(Dataset entries)
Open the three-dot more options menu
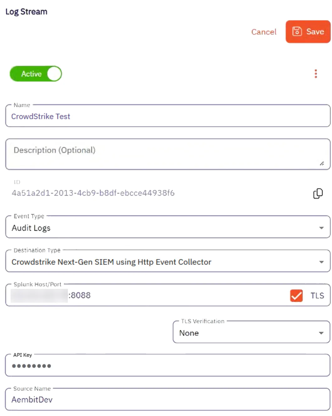Viewport: 332px width, 416px height. [x=316, y=74]
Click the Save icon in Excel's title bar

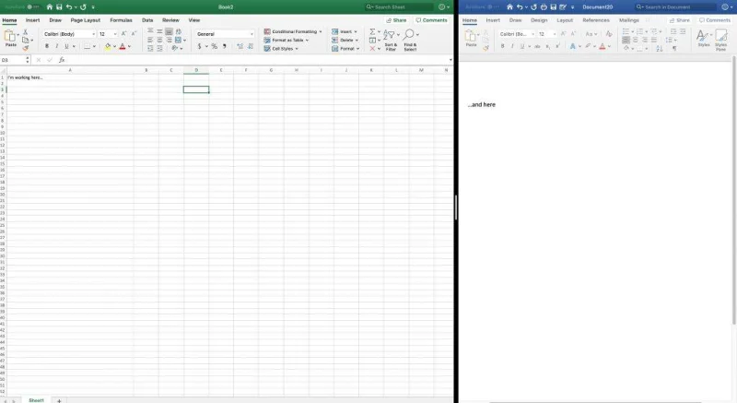60,6
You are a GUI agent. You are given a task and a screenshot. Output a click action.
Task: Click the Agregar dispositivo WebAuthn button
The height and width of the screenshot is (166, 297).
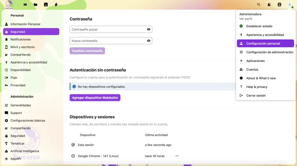(95, 98)
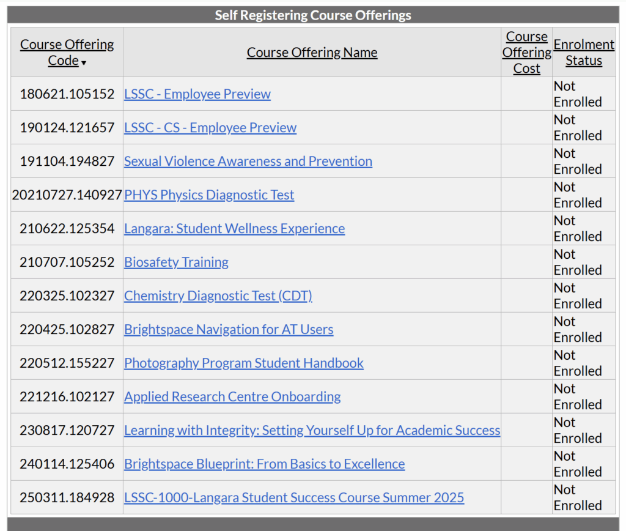Open the LSSC - CS - Employee Preview course
This screenshot has width=626, height=531.
pyautogui.click(x=210, y=127)
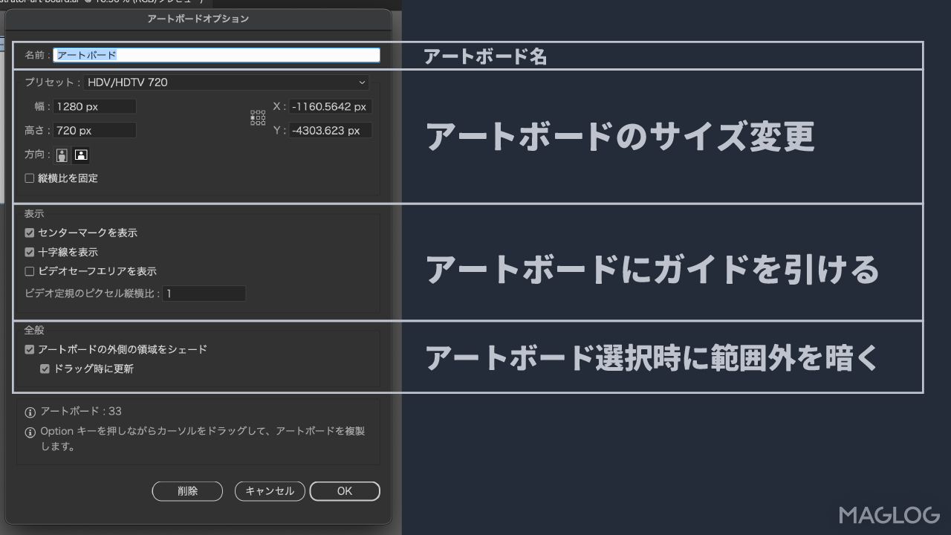Click the top-right reference point square

pyautogui.click(x=263, y=112)
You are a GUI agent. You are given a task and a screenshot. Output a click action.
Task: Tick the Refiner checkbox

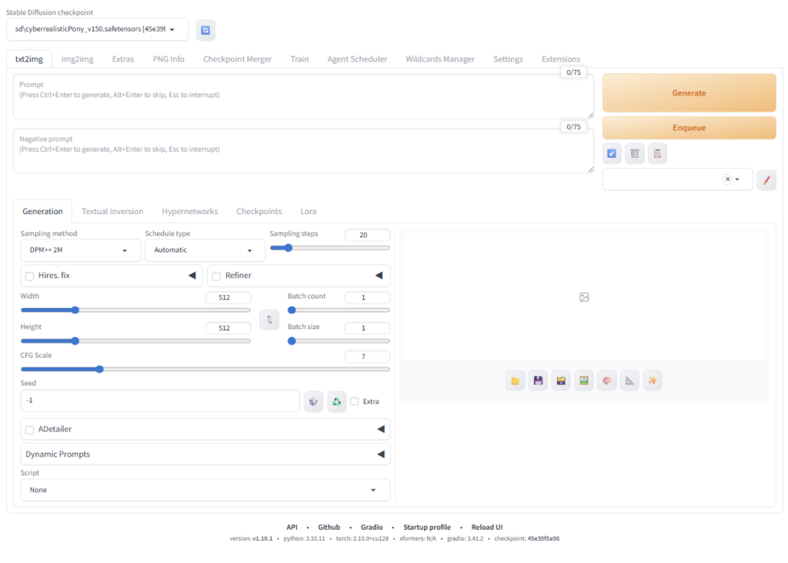coord(217,276)
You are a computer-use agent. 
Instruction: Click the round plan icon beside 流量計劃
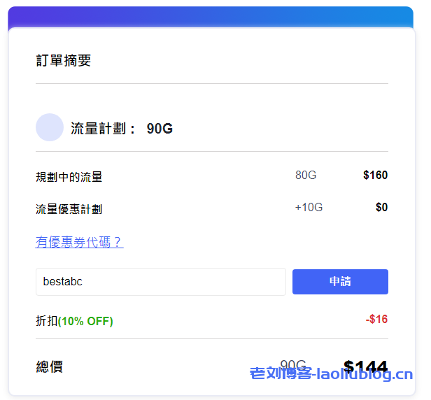coord(50,127)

### Exercise
The answer must consist of the line containing "Instruction: Click the" and every line after it through the end of the records, retyped exactly, with all pictures left out.

### Reply to the exercise
Instruction: Click the round plan icon beside 流量計劃
coord(50,127)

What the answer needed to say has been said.